The second case announced, as will surprise exactly no one, reverses the NLRB's Browning-Ferris decision on joint employer status. In Hy-Brand Industrial, the NLRB returned to the pre-Browning standard, under which joint employment is found only if actual control is exercised in a "direct and immediate" manner that is not limited or routine. You can see our previous coverage of the standards here. This has been a major issue for many employers, such as franchise businesses, and the subject of a lot of activity in Congress, so this move was expected.

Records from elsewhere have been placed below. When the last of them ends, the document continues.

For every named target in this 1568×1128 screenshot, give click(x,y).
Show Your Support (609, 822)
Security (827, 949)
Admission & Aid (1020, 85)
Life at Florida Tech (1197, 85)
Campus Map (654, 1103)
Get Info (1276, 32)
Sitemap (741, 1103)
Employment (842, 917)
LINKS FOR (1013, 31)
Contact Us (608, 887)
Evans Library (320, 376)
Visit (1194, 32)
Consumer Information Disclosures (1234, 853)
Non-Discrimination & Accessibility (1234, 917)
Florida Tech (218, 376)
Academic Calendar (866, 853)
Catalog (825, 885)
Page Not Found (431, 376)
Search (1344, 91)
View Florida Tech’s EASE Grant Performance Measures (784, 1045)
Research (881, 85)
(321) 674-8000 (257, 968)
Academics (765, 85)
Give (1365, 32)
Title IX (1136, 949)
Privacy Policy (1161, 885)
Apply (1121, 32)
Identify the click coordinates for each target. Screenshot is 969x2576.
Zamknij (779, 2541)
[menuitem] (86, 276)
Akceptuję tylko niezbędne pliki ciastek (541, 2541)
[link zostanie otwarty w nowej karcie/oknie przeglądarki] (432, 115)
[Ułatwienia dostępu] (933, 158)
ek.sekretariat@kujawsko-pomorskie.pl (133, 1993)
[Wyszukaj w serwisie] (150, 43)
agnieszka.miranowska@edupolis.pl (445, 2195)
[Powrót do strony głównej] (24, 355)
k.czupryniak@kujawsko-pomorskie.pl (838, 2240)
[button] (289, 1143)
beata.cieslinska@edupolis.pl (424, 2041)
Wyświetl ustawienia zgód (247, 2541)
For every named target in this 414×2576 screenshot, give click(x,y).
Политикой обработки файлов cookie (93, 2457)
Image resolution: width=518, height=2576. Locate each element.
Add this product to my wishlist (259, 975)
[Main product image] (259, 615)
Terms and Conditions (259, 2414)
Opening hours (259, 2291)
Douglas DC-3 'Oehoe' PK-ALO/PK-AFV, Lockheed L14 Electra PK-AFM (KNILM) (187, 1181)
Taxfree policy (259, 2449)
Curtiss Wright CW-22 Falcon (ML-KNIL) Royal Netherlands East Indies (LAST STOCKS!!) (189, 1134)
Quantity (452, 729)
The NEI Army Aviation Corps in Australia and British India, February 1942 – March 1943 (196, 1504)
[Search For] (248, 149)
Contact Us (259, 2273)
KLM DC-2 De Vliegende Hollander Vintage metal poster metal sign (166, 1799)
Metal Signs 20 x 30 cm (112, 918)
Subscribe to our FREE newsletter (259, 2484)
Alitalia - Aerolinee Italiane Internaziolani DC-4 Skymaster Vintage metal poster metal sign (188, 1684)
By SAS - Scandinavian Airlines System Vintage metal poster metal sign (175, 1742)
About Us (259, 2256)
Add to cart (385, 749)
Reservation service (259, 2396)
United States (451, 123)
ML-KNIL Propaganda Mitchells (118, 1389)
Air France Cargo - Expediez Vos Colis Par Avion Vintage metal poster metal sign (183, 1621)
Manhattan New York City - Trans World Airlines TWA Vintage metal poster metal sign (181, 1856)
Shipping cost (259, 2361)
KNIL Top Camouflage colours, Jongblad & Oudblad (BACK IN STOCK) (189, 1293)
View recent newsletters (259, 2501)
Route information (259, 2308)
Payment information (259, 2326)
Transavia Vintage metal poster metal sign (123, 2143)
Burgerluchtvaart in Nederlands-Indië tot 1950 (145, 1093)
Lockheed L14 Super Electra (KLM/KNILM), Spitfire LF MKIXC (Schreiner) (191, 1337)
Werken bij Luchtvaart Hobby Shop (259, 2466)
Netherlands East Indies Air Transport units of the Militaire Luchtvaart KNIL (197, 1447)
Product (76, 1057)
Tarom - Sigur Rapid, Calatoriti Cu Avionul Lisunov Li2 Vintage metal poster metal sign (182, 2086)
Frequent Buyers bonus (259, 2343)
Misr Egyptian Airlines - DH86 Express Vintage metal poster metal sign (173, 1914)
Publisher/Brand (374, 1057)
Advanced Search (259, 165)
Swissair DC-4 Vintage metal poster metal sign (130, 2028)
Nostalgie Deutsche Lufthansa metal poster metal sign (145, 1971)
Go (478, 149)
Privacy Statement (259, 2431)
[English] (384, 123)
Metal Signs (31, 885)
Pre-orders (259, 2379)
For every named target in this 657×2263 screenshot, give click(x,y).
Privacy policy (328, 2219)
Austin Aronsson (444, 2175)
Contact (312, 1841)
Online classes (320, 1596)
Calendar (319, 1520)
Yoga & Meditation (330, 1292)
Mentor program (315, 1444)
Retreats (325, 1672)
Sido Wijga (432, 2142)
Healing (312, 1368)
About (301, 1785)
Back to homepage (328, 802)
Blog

The first case announced reversed a 2004 decision, Lutheran Heritage, which concluded that an employer's facially neutral workplace rule will be unlawful if employees would reasonably construe it as prohibiting the exercise of NLRA, Section 7 rights. Under the new case, The Boeing Co., the NLRB will only find facially neutral rules to be unlawful by weighing the nature and extent of the potential impact of the rule on NLRA rights, and the employer's legitimate justifications for implementing the rule. The Board also emphasized that an otherwise lawful rule could still be applied in an unlawful fashion. To provide more clarity, the Board is establishing three categories; according to the NLRB announcement:
• Category 1 will include rules that the Board designates as lawful to maintain, either because (i) the rule, when reasonably interpreted, does not prohibit or interfere with the exercise of NLRA rights; or (ii) the potential adverse impact on protected rights is outweighed by justifications associated with the rule. Examples of Category 1 rules are the no-camera requirement maintained by Boeing, and rules requiring employees to abide by basic standards of civility. Thus, the Board overruled past cases in which the Board held that employers violated the NLRA by maintaining rules requiring employees to foster “harmonious interactions and relationships” or to maintain basic standards of civility in the workplace.
• Category 2 will include rules that warrant individualized scrutiny in each case as to whether the rule would prohibit or interfere with NLRA rights, and if so, whether any adverse impact on NLRA-protected conduct is outweighed by legitimate justifications.
• Category 3 will include rules that the Board will designate as unlawful to maintain because they would prohibit or limit NLRA-protected conduct, and the adverse impact on NLRA rights is not outweighed by justifications associated with the rule. An example would be a rule that prohibits employees from discussing wages or benefits with one another.
The fact that the NLRB's first rule change was to flip a Bush-era NLRB further underscores my observation of a Board that intends to be quite aggressive. Maybe I'm reading too much into all of this, but the Boeing decision and its timing hit with a wallop and I think we're going to have to buckle our seatbelts for this Board, as a lot of big changes may be afoot.